# Painting back of my tank. Having a little problem!



## masonv (Mar 27, 2011)

From ready other post ppl said that you use latex satin or gloss.  I bought Exterior satin. I am applying it with the grey foam brushes.
I have put 2 coats on so far and every time after it dries really good I am getting fairly good sized dry cracks which allows me to see light through those cracks. When I put the second coat on I could not see any light through the paint. I woke up this morning and there were dry cracks all over the place.
I'm wondering if this is normal, or should I have bought interior paint instead.
On the can it says recommended for aluminum & wood siding, doors & trim.
It also says it is ACCENT BASE.
Any help would be nice, I don't want to have to try 10 coats on to have this work, I would just buy something different!


----------



## trashburner (Feb 28, 2012)

Same thing happened to me I ended up using rustoleum spray paint turned out great! I put about 4 coats on or until the can was empty, I have a 75 gallon.


----------



## treym563 (Apr 23, 2011)

I just painted the back of my tank and it turned out flawless. I used a foam roller and just some semi-gloss latex-based paint like you would use on the walls in your house. Make sure to wipe the tank down first, I used vinegar, and put the first coat on light. Putting the first coat on light gives future coats a little more to grab on to as well as makes sure you dont get run marks down the back of your tank. I ended up doing 5 coats giving each coat a few hours to completely dry. Latex based paint scraps off fairly easily (from what I'm told) so if you want to change it up in the future you are able to do that.
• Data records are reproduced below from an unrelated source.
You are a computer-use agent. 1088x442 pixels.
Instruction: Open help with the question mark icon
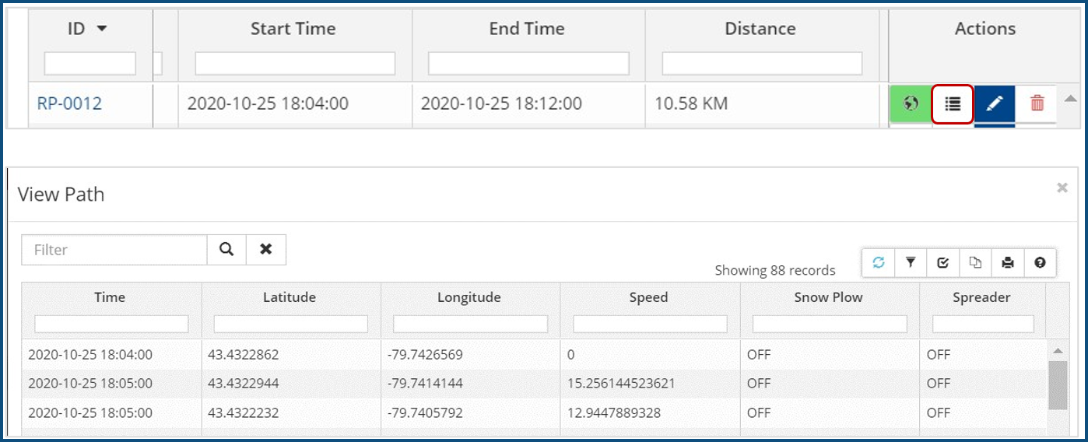[1040, 263]
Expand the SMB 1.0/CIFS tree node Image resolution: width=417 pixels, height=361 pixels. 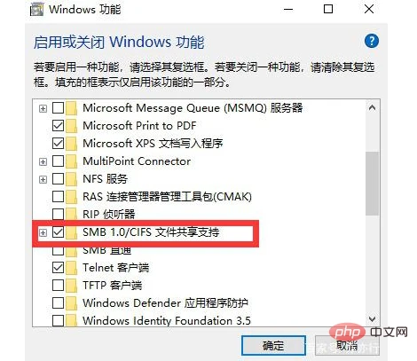click(x=43, y=232)
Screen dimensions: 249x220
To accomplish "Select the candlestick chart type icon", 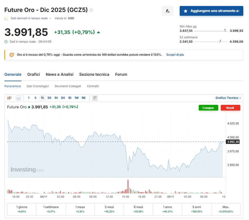I will click(9, 98).
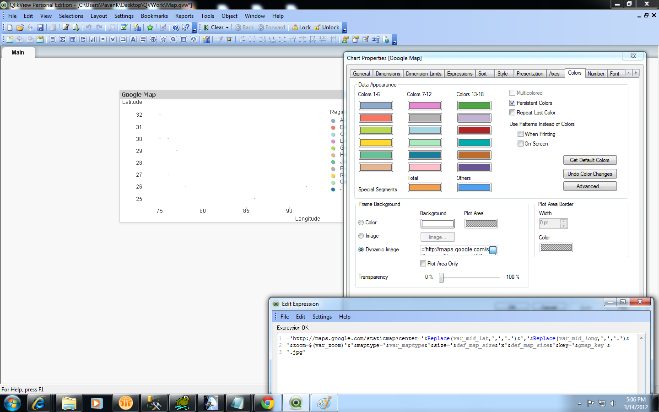Open a file with the folder icon
Screen dimensions: 659x412
pos(20,27)
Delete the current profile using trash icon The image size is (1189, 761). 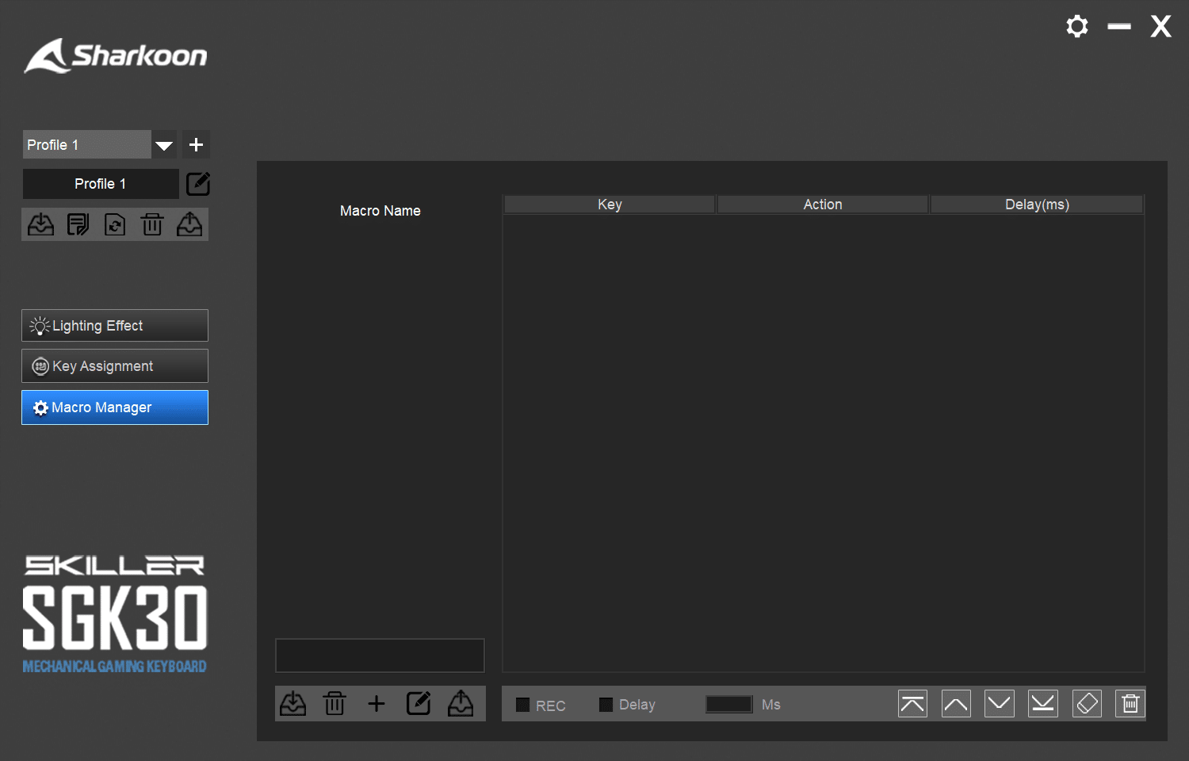(152, 225)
I'm assuming you can just paint over the top of what you've done so far. Rollers give a perfectly smooth finish and I couldn't be happier with how mine turned out.


----------



## JohanniMan (Oct 6, 2011)

if your going to use anything but spray paint it will take many many coats. I tried waters based flat black and gave up after about 6 coats, went out and bought spray paint and did all my tanks after..


----------



## vann59 (Jun 20, 2011)

I've found that black covers better than blue. And if you're using spray wind can make it really a pain. Also, using cheap masking tape is just not worth it, get the good stuff.


----------



## nodima (Oct 3, 2002)

I had the most success after I listened to a pro - use a roller, put the paint on thick, and resist the urge to make it perfect. Let the paint lie. From the inside of the tank it looks smooth, even if the outside looks horrific. Brushes tend to pull up the paint from the glass.
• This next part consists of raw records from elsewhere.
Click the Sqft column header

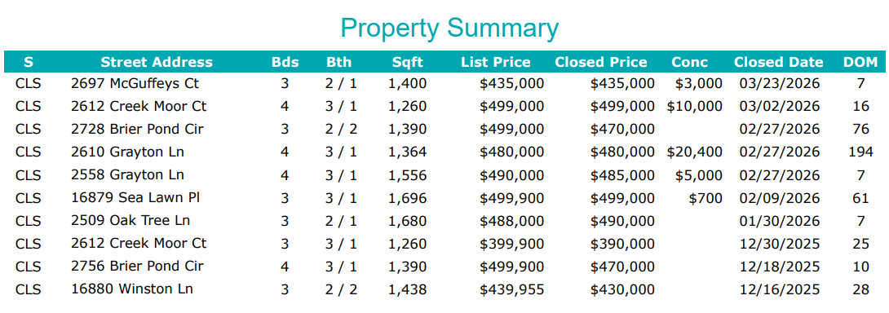pos(408,63)
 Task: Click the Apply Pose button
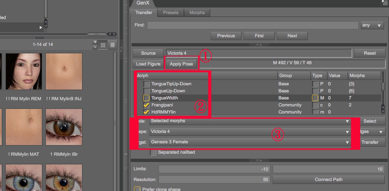point(181,64)
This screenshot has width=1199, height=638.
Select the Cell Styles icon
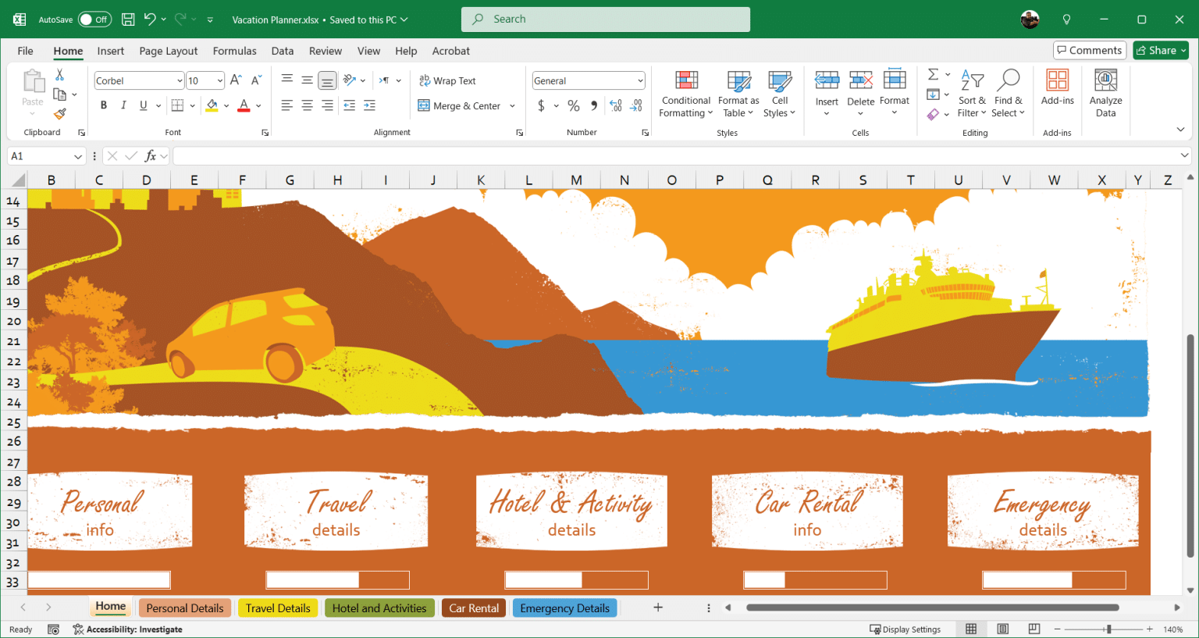[779, 94]
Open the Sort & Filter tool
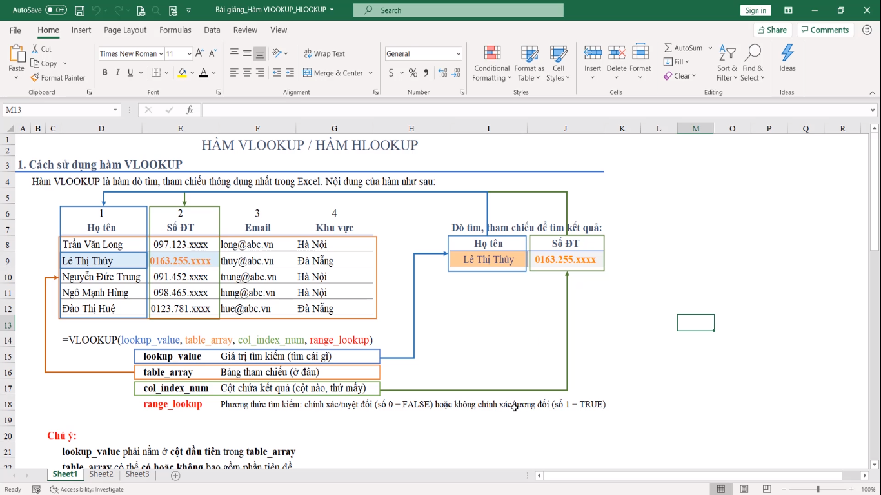881x495 pixels. [x=727, y=54]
Even those small cracks will become almost invisible once the tank is full of water - assuming you don't have lights directly behind the tank.


----------



## Hock (Mar 23, 2012)

Yeah, I just got two cans of flat black spray paint and put on about 4-5 coats and called it a day.


----------



## theoryguru (Oct 11, 2011)

I've always used Krylon flat black with great results, like Hock mentioned a few coats does the job


----------



## AulonoKarl (Mar 9, 2012)

JohanniMan said:


> if your going to use anything but spray paint it will take many many coats. I tried waters based flat black and gave up after about 6 coats, went out and bought spray paint and did all my tanks after..


2 coats of rustoleum with a foam roller and foam brushes for the edges got the job done for me. I planned on three coats, because that's what I've read is typical, but mine was perfect after two. Rustoleum sticks very well. The only reason I can think of to NOT use rustoleum would be if you think you might want to remove it one day. I'm sure it can be done with determination. Latex would probably be the easiest to remove though.
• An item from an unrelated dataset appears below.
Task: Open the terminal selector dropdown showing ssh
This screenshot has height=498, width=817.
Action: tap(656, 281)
I see no reason that I would ever want to remove mine, so I'm very happy.
Make sure you've prepared the surface well. I used rubbing alcohol. If there are any oils on the glass from touching it, it can cause the paint not to stick.


----------



## ka2zesmi786 (Feb 14, 2009)

theoryguru said:


> I've always used Krylon flat black with great results, like Hock mentioned a few coats does the job


 :thumb:

used the same method on two different tanks and they turn out beast! 5 bucks a can at walmart.


----------



## Sidius (Mar 3, 2012)

I just painted the back of my new 90 gallon.. I used flat black paint and a roller. It went on with no issues aside from some touchups along the top of the glass because I could see light coming through. It took 5 coats but I probably could have been fine with 4. I just had the paint so I thought I would do one extra for good measure.


----------



## jkulysses (Apr 5, 2003)

On my 20g and 29g tanks I painted the backs with a product from Krylon called Make It Stone. http://www.krylon.com/products/make_it_ ... ed_paints/ They have several different colors but I personally used the Black Granite color which looks a lot more black with specks of gray and white than it does in their photo. They show it more grey with specks of black and white.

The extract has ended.